The impact for the first generation after the Industrial revolution was depressing, terrifying and intoxicating to a scarcely bearable degree. The Industrial Revolution meant for the very first time a great mass of people no longer suffered through a life of brute labor just to avoid starving, to a life of consistent natural disasters and diseases. In this important time for England the new way of poetry took a place, the poetry that latter will find the name as Romantic Poetry. Great poets such as Wordsworth, Coleridge, Lord Byron, and Percy Shelley made huge impact on modern literature and have established outstanding legacy of English poems. However, not many of their readers notice the fact that number of Romantic poets where addicted to drugs such as opium and were finding their inspirations in opium houses.
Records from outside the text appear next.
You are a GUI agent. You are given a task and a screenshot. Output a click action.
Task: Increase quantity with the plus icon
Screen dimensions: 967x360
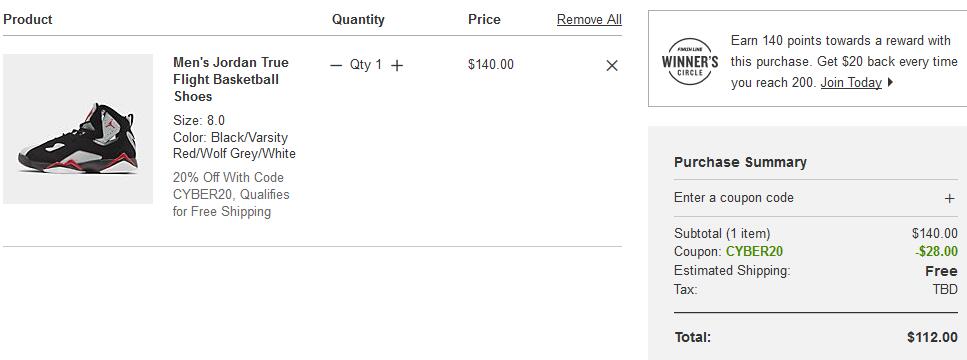pyautogui.click(x=397, y=65)
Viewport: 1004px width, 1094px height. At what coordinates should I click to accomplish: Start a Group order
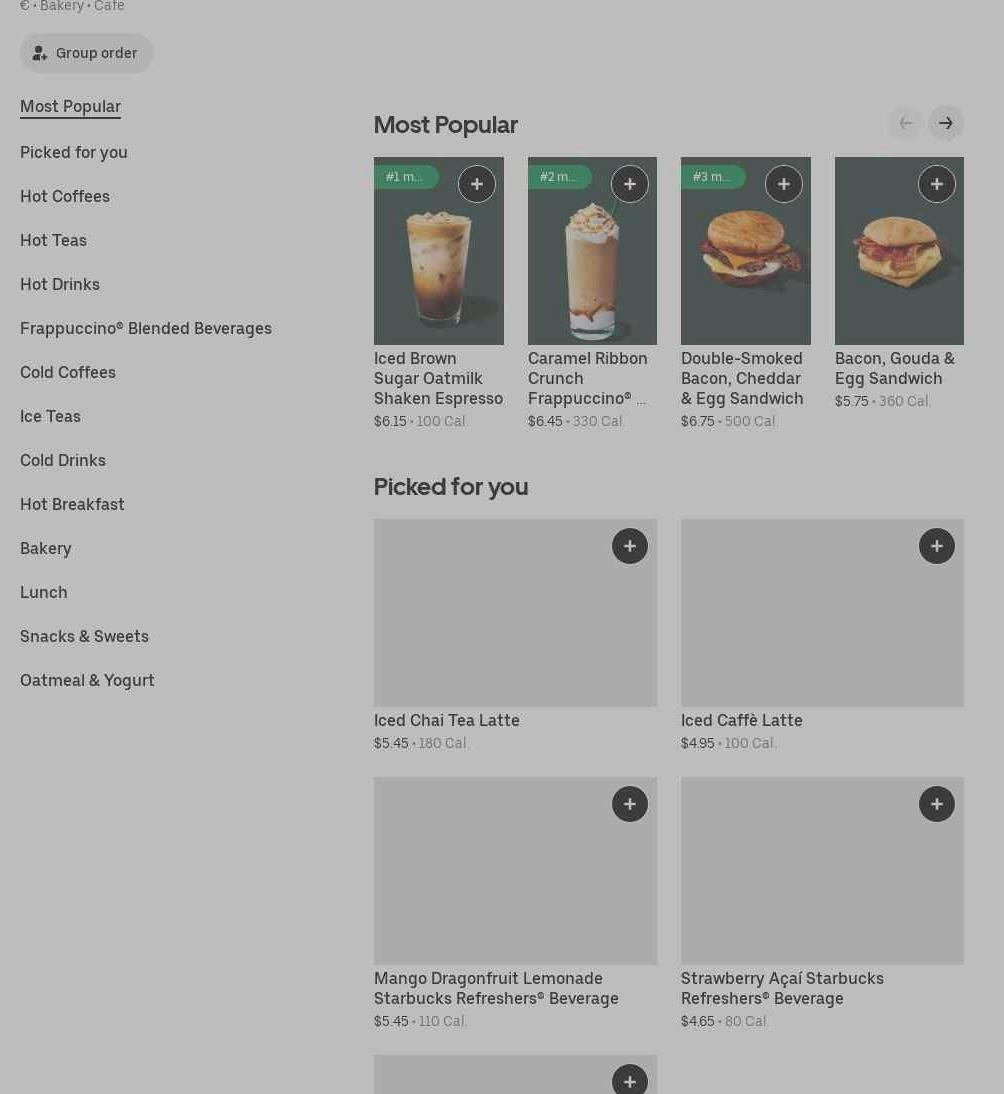coord(86,53)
Scott a historian of English literature mentions various forms of intoxication that were present in poets lives - from distilled spirits, opium, or nitrous oxide - which may also generate visual illusions. He testifies that poets' phenomena or as called "inspiration" was the result of opium. Very frequent use of the nitrous oxide which affects the senses so strongly, and produces a short but singular state of ecstasy, would probably be found to occasion this species of disorder" (Hayter, p. 24). Optical specters, then, may result from physical disorders as well as mental disorders, and they may also be solicited by the use of opium and other drugs. As has already occurred to the Coleridgeans in the audience, optical specters were not infrequent in Coleridge's experience: the opening in the wall that he observed in his room in Bristol, the apparition of the Captain that he saw at his fire-side in Malta, the luminescent letters that he inscribed on his thigh while lying in bed, the adulterous nighttime wanderings of Wordsworth that he thought he witnessed at an inn on their way to Coleorton. Scott recalls, too, Coleridge's reply to "a lady who asked him if he believed in ghosts:--'No, madam; I have seen too many myself'". While such symptoms may seem trivial and whimsical, Scott argues that the imagination has the power "to kill the body, even when its fantastic terrors cannot overcome the intellect" (Hayter, p.26-32). The mind, conscious of its own hallucinations, may be relieved from the horror of thinking that nightmare images are real, but that awareness cannot dispel the torment of knowing it has no control over their presence.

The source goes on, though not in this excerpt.